Le 27 Avril 1791 : « Tous les citoyens doivent être admis à remplir les fonctions de garde nationale […] ceux qui ne paient pas de certaines contributions sont-ils esclaves ? Sont-ils étrangers aux autres citoyens ? »
Le 13 Mai 1791, à propos des assemblées coloniales esclavagistes : « Périssent les colonies, s’il doit vous en coûter votre bonheur, votre gloire, votre liberté. Je le répète : périssent les colonies si les colons veulent, par les menaces, nous forcer à décréter ce qui convient le plus à leurs intérêts. »
Le 28 Mai 1791, Robespierre revient à la charge : « C’est ici le moment de réformer le décret du marc d’argent. Je demande que tout Français domicilié soit déclaré citoyen actif et éligible. »
Le 30 Mai 1791 enfin, sur la peine de mort, avec un couplet très actuel: « Je viens prier, non les dieux mais les législateurs (…) d’effacer du code des Français les lois de sang qui commandent les meurtres juridiques. (…) Quand le fanatisme, né de l’union monstrueuse de l’ignorance et du despotisme, inventa à son tour les crimes de lèse-majesté divine, quand il conçut dans son délire le projet de venger Dieu lui-même, ne fallut-il pas qu’il lui offrît aussi du sang (…) Je conclus à ce que la peine de mort soit abrogée. »»
On mesure par ces exemples l’incroyable ténacité de Robespierre. Il y a gagné le surnom magnifique d’Incorruptible et un immense soutien populaire. Même ses adversaires les plus acharnés, les plus malveillants, les plus fourbes, après sa mort, ont renoncé à salir sa mémoire sur le terrain de l’intégrité.
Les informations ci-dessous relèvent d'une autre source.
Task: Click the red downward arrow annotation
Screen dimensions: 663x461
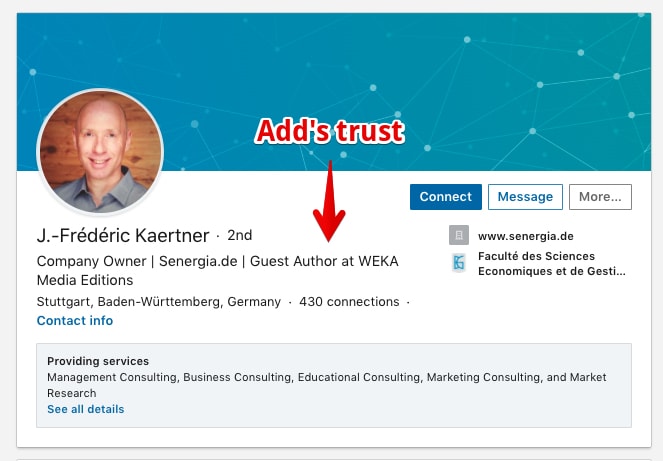Action: tap(329, 201)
C’est la grande leçon à tirer. Quelque soient les convictions des hommes publics, il leur faut être irréprochable. Non seulement la morale s’en satisfait mais l’efficacité y trouve également son compte. Quoique dise désormais François Fillon, il sera renvoyé à ses turpitudes et ses discours à lui seront moins audibles. Déjà ses leçons de morale, dispensées par exemple à destination de Nicolas Sarkozy, lui reviennent violemment au visage. Un homme politique sans casserole voyage léger. Fillon s’est alourdi gravement.

Pour Benoît Hamon, Robespierre a également un message. A supposer que l’Etat ait les moyens de distribuer entre trois cents et cinq cents milliards d’Euros, l’aumône, appelée Revenu Universel, altèrerait nécessairement la dignité des citoyens concernés. Ainsi en jugeait Robespierre le 23 Septembre 1790 qui considérait que tout citoyen devait s’acquitter de l’impôt, même minime. Décidément, l’idée d’un tel dispositif ne peut que désagréger encore davantage la République et séparer les citoyens en deux classes, les actifs et les passifs….. comme en 1791.